--- Begin DOCUMENT EXCERPT ---

After my break (and with the couple on the tandem bike overtaking me), I pushed on along Lower Denmark Rd which quickly turns onto Lake Side Rd. The riding here was easy and uneventful road riding along pleasant farmland scenery, even if the headwind made it slightly more challenging than it would be in calmer conditions. Along the way I overtook the tandem bike couple one more time, who were surprised to see me again given they hadn't seen me stop at Youngs Siding. I would not see them again after this point, and it made me wonder if they would make the same mistake I would make a few kilometres later. 


Turning onto the unsealed Thompson Rd, the pleasant farmland scenery continued. With fairly repetitive scenery meaning less need to stop for photographs, I was really getting into a rhythm and this was the likely cause of my missing the next turn on the Munda Biddi. 


Reaching a bend in Thompson Rd that lacked clear directional signage, I began to suspect something was not right, and after another few hundred metres without signage realised I most definitely had made a mistake. Looking at the map and working out where I was, I decided it was easier for me to just push on with my mistake on Thompson Rd as I would be able to rejoin the Munda Biddi from Tennessee Rd South onwards with some added uphill as penance for my inattention.


Reaching Tennessee Rd South (and passing a turn off to Knapp Head Rd), I realised how close the Munda Biddi came to the West Cape Howe and Lowlands Beach without really engaging with it. While the sandy and often super windy conditions are not really conducive to bike riding, it does feel like a bit of a missed opportunity, even if I actually reckon the route of the Munda Biddi through this area is a lot better in reality than it looks on paper. 


Seeing the 'bicycles on road' sign along Tennessee Road South let me know I had rejoined the Munda Biddi once again as the trail heads north back towards Lower Denmark Rd. The scenery of tall Karri forest amongst the farmland was a nice change of pace. On the Bibbulmun Track you don't really see Karri again after leaving Denmark until you reach Little Grove near Albany, however the whole Lower Denmark Rd area is actually filled with islands of Karri forest amongst the cleared grasslands.

--- End DOCUMENT EXCERPT ---
--- Begin RECORDS ---

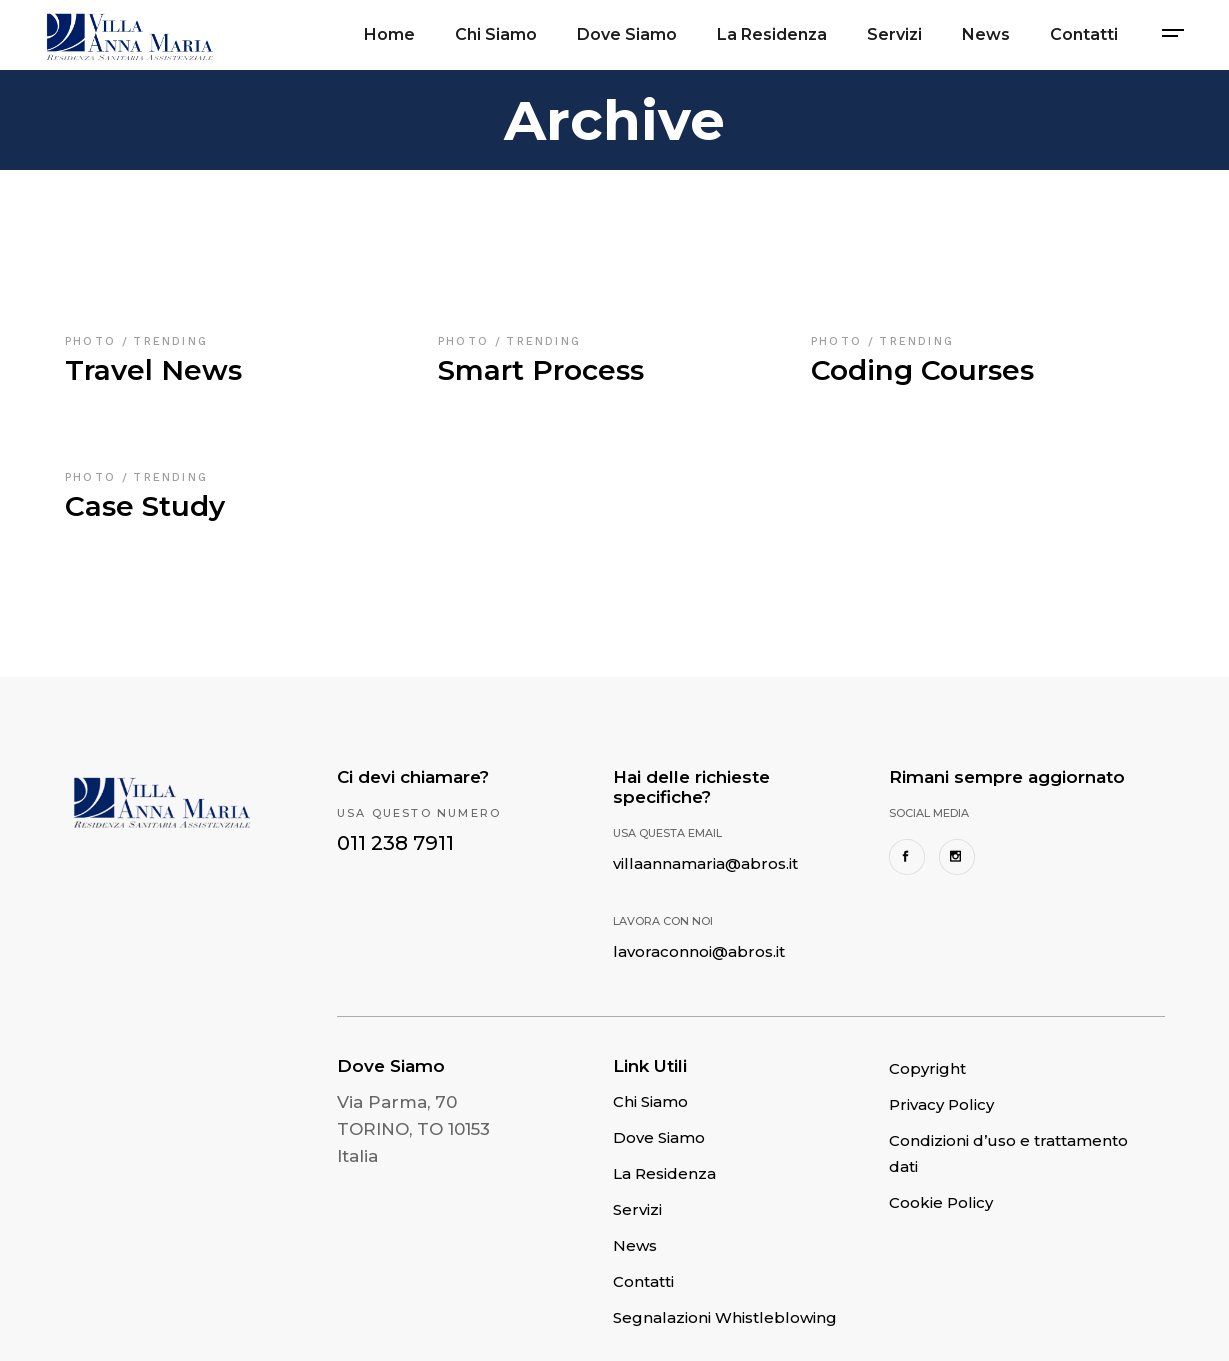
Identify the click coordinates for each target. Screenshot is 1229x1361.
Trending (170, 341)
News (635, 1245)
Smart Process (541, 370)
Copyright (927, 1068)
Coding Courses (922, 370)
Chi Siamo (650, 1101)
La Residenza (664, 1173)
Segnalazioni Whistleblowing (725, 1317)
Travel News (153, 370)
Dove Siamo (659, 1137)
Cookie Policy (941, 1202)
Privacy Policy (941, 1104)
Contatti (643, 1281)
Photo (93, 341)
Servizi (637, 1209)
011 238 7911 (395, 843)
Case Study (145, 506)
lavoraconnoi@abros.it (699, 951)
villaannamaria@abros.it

--- End RECORDS ---

GIVEN TASK: Carry on the Munda Biddi cycling account past its last sentence, keeping the same first-person voice. The records are separate material and have no connection to the cycling account.

THE OUTPUT:
Given the generally descending nature of the landscape towards the coastline, it was a nice surprise to find the riding from the Tennessee Rd South junction was mostly an easy roll downhill, passing by some of the area's lovely Karri forest. 


Turning very briefly onto Lower Denmark Rd, the Munda Biddi then heads along Tennessee Rd North before taking a long back road that runs north of and parallel to Lower Denmark Rd. The first bit along here is a broad single lane vehicle track that looks to be used as an access road for a handful of private properties. 


Further along, the trail narrows and becomes a cyclists and walkers only stretch of single track. 


This was a really lovely surprise; after so much open road riding it was nice to feel enclosed within the forest again, with the flowering wattle of springtime adding that extra level of beauty to this section of the trail. 


Coming out the other end of the single track riding, the Munda Biddi turns up Bornholm Rd North for more riding through the picturesque farmland. 


The riding through this area was clearly expedient, compromised due to other land use and was merely making use of back roads to keep bikes off Lower Denmark Rd as much as possible. Nevertheless, there was something really lovely about riding these Karri lined streets, and I have to say I enjoyed this section for what it was.


The views along Rosedale Rd in particular really make this section worth the ride. The grass pastures are dotted with magnificent, tall Karris and on the day of my ride the sky was clear enough for me to make out the Porongurup Range in the distance.


After more road riding towards Kronkup and then along Railway Rd, the Munda Biddi finally returns to a stretch of single track through some low forest and reedy plains country as the trail begins its approach to Torbay Hall. 


Before reaching the hall, the trail runs alongside a creek that feeds the Torbay Inlet. A gauging station is located along the banks where the Munda Biddi first joins onto it, however a more natural looking river bank is seen further along.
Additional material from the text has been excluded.